(Word and element locating listing)
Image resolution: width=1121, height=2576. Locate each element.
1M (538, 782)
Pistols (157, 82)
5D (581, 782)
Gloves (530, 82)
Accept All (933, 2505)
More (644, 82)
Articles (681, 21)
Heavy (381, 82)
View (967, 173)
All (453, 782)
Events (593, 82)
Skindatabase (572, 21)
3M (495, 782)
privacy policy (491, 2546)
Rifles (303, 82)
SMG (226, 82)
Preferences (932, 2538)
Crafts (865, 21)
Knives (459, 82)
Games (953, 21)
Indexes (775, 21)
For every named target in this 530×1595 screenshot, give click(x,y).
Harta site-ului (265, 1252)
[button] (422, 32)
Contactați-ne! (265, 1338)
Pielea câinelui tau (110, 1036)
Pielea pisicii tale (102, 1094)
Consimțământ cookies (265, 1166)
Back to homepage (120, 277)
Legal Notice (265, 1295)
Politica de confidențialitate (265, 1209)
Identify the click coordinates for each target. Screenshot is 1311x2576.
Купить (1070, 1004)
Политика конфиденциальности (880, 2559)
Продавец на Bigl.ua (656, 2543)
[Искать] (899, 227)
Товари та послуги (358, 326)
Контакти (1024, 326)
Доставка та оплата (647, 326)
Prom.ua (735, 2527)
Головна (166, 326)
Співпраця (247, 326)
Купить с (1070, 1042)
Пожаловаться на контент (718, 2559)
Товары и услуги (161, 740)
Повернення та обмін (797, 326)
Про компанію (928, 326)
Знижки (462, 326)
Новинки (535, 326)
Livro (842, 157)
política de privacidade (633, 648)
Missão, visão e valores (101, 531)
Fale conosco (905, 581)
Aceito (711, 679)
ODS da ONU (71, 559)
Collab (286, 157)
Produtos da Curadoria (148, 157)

Instructions for the task> Please copy the listing lines from the line with "Pielea pisicii tale (102, 1094)" to the line with "Пожаловаться на контент (718, 2559)" without changing anything.

The result>
Pielea pisicii tale (102, 1094)
Consimțământ cookies (265, 1166)
Back to homepage (120, 277)
Legal Notice (265, 1295)
Politica de confidențialitate (265, 1209)
Identify the click coordinates for each target. Screenshot is 1311x2576.
Купить (1070, 1004)
Политика конфиденциальности (880, 2559)
Продавец на Bigl.ua (656, 2543)
[Искать] (899, 227)
Товари та послуги (358, 326)
Контакти (1024, 326)
Доставка та оплата (647, 326)
Prom.ua (735, 2527)
Головна (166, 326)
Співпраця (247, 326)
Купить с (1070, 1042)
Пожаловаться на контент (718, 2559)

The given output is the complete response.